Data for the task –
++++++++
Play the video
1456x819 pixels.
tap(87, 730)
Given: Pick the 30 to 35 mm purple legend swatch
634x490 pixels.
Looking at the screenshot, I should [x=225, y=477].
++++++++
Problem to solve –
Where the line containing "Given: Pick the" appears in the data above, begin there and reproduce every line to the end exactly; include nothing else.

Answer below –
Given: Pick the 30 to 35 mm purple legend swatch
634x490 pixels.
Looking at the screenshot, I should [x=225, y=477].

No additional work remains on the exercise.